Reproduce, with no changes, the line that contains "Toggle the INS insert mode indicator" and all the lines that come after it in the records.
□ □ □ □ □ □ □
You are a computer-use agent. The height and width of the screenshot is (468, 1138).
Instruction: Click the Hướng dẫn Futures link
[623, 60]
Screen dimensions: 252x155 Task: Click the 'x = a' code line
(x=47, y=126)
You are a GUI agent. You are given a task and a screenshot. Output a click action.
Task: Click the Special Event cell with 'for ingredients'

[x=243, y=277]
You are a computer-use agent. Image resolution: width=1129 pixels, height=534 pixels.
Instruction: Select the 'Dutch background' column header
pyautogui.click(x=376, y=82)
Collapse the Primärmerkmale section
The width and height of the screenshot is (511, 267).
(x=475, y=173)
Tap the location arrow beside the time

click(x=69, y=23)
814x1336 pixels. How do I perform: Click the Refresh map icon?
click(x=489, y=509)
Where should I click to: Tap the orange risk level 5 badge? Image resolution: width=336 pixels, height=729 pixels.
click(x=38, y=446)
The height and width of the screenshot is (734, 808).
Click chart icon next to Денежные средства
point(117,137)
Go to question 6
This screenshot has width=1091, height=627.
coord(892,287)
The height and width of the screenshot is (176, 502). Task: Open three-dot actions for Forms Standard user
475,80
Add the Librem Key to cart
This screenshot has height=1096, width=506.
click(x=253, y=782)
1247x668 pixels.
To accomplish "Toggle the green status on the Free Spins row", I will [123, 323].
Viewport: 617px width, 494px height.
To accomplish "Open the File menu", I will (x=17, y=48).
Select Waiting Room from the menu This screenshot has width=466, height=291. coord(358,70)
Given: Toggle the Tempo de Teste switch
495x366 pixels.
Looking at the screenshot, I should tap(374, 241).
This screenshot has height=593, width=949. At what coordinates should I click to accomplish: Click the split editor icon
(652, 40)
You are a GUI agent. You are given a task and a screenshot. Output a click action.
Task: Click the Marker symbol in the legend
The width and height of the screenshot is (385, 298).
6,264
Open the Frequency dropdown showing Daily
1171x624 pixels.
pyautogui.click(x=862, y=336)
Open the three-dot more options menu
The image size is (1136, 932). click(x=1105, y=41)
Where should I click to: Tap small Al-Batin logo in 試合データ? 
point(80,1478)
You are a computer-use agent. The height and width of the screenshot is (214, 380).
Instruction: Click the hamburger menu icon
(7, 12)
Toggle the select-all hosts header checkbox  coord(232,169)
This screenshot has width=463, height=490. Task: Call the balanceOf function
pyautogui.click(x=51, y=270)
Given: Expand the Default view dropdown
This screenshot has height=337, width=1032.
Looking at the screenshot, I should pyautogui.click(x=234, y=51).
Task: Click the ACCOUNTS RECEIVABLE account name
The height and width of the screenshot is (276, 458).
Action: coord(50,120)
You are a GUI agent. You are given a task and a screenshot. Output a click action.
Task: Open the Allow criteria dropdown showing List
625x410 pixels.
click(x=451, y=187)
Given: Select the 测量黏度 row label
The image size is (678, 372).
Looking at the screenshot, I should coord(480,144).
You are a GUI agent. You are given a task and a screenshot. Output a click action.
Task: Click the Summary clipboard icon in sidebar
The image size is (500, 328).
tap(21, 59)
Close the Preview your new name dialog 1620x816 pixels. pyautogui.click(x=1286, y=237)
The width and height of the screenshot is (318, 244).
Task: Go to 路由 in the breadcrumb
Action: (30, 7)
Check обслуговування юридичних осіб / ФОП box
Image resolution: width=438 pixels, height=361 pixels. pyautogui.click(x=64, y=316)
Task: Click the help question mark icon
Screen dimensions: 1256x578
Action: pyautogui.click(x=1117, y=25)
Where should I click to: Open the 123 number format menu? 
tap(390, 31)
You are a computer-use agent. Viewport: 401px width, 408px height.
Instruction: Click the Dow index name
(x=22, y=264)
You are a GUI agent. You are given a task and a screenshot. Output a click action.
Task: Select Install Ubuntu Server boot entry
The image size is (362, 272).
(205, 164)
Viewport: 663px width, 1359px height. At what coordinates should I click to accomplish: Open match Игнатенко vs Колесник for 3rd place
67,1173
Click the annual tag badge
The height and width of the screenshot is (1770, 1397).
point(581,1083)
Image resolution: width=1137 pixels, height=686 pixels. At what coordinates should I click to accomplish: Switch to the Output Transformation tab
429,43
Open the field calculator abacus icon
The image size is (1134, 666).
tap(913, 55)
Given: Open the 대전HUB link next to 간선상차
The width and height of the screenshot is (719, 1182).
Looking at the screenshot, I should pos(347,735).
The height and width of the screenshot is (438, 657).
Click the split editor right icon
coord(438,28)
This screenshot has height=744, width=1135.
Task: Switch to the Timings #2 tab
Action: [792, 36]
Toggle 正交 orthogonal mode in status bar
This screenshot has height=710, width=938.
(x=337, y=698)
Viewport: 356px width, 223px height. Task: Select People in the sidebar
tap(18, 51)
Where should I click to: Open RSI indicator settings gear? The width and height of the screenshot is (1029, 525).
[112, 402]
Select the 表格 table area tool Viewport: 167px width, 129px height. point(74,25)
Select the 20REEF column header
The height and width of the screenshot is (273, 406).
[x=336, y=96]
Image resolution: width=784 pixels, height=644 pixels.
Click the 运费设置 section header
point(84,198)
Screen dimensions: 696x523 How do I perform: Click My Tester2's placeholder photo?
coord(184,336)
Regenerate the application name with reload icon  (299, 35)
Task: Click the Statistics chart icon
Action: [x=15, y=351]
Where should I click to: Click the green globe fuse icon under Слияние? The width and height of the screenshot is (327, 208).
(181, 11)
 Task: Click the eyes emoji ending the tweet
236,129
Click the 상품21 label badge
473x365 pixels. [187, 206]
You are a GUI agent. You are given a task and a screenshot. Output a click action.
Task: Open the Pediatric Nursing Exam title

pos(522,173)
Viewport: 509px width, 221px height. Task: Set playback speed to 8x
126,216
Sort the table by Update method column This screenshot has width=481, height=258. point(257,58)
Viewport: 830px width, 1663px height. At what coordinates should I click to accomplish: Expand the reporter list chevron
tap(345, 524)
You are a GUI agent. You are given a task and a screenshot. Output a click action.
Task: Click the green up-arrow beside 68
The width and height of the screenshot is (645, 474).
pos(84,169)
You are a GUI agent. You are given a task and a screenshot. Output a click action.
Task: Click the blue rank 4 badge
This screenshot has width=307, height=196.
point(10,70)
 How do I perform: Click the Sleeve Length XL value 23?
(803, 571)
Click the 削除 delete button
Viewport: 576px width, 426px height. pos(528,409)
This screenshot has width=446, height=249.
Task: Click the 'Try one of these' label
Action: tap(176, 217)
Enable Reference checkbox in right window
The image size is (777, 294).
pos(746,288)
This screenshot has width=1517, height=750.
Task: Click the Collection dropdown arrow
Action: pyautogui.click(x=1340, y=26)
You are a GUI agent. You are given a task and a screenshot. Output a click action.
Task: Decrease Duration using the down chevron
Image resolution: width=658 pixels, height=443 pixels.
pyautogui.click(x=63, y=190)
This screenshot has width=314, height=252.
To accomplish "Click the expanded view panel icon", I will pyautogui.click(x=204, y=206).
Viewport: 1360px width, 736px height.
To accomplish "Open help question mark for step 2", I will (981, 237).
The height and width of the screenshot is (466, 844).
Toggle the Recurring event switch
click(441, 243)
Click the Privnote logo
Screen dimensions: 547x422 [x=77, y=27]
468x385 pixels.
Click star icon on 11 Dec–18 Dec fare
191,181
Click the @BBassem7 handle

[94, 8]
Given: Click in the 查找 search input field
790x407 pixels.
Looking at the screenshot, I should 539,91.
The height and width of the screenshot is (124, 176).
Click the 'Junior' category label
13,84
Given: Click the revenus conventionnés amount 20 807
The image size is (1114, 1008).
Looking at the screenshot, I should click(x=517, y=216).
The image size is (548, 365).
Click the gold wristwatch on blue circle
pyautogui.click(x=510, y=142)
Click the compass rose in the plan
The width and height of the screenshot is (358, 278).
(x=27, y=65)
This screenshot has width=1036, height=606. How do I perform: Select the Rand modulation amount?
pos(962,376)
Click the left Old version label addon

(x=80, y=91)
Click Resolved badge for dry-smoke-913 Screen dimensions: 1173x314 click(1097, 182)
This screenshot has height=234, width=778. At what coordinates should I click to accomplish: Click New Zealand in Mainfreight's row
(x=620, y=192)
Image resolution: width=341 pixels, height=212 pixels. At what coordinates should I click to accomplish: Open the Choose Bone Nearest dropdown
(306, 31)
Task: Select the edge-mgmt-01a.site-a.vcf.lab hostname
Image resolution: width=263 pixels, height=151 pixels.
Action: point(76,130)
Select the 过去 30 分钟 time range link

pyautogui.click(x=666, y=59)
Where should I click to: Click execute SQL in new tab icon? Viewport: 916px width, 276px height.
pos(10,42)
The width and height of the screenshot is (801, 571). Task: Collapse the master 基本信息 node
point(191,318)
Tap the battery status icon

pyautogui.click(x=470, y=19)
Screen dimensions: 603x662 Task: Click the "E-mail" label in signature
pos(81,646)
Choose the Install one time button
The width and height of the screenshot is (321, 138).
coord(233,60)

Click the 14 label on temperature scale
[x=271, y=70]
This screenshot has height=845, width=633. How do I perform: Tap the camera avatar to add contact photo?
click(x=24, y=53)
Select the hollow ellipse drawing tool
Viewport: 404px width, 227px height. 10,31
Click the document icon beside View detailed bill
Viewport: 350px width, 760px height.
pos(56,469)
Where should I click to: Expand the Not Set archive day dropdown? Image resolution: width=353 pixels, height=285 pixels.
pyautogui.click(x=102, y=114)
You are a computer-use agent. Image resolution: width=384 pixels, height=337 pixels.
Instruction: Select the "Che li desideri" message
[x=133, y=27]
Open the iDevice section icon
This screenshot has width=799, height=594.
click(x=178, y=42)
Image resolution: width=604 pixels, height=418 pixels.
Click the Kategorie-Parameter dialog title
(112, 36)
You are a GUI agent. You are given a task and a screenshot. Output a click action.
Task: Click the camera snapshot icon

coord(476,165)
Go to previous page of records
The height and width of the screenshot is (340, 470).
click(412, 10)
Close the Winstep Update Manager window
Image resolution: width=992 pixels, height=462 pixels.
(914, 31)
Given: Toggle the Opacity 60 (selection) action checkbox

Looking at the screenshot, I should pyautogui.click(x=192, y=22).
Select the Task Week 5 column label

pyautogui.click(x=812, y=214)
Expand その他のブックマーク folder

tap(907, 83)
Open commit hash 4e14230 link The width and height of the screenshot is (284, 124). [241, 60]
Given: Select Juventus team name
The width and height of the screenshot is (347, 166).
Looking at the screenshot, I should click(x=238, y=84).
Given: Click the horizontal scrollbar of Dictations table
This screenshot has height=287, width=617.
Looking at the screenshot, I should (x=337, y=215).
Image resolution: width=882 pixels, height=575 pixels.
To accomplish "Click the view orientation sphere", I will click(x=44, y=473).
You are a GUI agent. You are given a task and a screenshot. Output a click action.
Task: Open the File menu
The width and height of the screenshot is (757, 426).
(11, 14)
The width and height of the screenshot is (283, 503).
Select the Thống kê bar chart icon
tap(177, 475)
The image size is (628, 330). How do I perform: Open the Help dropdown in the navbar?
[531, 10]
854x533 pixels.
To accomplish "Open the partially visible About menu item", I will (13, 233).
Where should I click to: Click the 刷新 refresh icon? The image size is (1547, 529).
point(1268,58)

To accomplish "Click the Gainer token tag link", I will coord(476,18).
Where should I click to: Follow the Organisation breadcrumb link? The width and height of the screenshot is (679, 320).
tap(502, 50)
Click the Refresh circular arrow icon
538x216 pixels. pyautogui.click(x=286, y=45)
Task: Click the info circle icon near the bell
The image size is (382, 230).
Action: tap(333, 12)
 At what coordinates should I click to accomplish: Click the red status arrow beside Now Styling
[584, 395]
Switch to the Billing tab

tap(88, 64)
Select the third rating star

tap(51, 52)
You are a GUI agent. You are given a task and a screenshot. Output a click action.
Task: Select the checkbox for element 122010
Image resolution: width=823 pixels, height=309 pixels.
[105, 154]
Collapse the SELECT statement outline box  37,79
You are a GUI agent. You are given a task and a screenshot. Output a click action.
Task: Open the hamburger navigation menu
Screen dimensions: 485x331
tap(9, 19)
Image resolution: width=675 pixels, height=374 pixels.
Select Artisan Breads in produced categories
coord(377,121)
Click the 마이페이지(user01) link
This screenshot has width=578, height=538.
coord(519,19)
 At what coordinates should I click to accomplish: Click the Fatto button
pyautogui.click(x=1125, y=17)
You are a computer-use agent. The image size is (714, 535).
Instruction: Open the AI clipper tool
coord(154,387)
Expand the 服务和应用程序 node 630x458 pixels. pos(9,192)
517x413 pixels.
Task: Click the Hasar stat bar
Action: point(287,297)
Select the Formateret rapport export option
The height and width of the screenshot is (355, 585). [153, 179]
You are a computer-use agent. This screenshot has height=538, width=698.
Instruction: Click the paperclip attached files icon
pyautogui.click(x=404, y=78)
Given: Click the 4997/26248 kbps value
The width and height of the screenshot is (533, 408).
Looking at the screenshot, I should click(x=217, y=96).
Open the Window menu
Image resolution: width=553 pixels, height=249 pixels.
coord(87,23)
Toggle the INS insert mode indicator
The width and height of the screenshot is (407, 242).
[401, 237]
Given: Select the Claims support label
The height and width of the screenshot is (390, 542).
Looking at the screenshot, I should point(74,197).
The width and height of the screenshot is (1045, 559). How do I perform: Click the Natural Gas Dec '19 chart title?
□ □ □ □ □ □ □
## [Answer to this problem]
Toggle the INS insert mode indicator
The width and height of the screenshot is (407, 242).
[401, 237]
Given: Select the Claims support label
The height and width of the screenshot is (390, 542).
Looking at the screenshot, I should point(74,197).
The width and height of the screenshot is (1045, 559). How do I perform: Click the Natural Gas Dec '19 chart title?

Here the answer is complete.